Who remembers “It’s Pat”?
If you never heard of “It’s Pat” here’s the Wiki definition: “Pat is an androgynous fictional character created and performed by Julia Sweeney for the American sketch comedy show Saturday Night Live, and later featured in the film It’s Pat. The central aspect of sketches featuring Pat was the inability of others to determine the character’s sex. Pat (Pat O’Neil Riley) was a somewhat overweight character with short, curly black hair who wore glasses and a blue western-style shirt with tan slacks. The character spoke in a nasal voice that sometimes squeaked. Pat apparently suffered from very sweaty palms and constantly wiped them on his or her clothing while making a strange whimpering sound, further adding to the character’s unappealing quality. Sweeney wore no face makeup but colored her lips beige and overdid her eyebrows to hide any gender identity clues. Sweeney has said that Pat originated when she tried to play a male character in a sketch but looked unconvincing.”

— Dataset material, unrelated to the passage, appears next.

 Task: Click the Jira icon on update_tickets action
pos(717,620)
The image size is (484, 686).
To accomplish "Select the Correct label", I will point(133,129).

Here is a link to one of my favorite “It’s Pat” sketches: pat-physical-evaluation. Around 3 minutes into the skit the trainer is trying to get a body fat percentage on Pat, and Pat exclaims “Please I just want to exercise!” We, as a society, feel the need to tailor every aspect of life, to one gender or another. We feel this so strongly, that Pat can’t be helped to do something as simple as exercise, without the trainers first knowing his or her gender (on a side note, does anyone know a word that refers to an individual person that isn’t gendered? It would make writing about Pat a lot easier). Pat’s struggles extend far beyond exercising, whether he or she is in social situations, shopping or just trying to do his or her job, Pat is constantly making the people around him or her uncomfortable. The people around Pat deal with their discomfort, by trying to come up with creative ways to try to get Pat to reveal some sort of clue to his or her gender. Because of this discomfort, no one knows how to interact with Pat, which leads me to ask, “Why must we let someone’s gender determine how we interact with people?”.
I once was a gymnastics coach. When I coached, my philosophy was “The gym is no place for makeup.” The guiding principle behind this was, in the gym you should only be concerned with your work, not your appearance. I personified this at practice by not wearing makeup myself (I would wear makeup to meets, because that was when one was supposed to be judged by their appearance). Since I was not wearing makeup, and a unisex collared shirt and athletic pants were my uniform, the only obvious clue to my gender identity someone had was my hair. When I was 22 years old I lost my hair, due to chemotherapy.
My hair was the last clue people had left to figure out my gender. As a direct result of it’s loss, I started wearing makeup to practice. I now felt the need to let people know, at a glance, which gender I was. It was such an uncomfortable feeling, to not be immediately gender identifiable, that I threw away my philosophy regarding training and makeup, to accommodate it. Which brings me back to Pat.
I do not know if Pat is truly clueless to the fact that he or she is hard to gender identify, or if he or she has the courage to live their life, without catering to the need, others have, to gender identify. Either way, I am envious of Pat.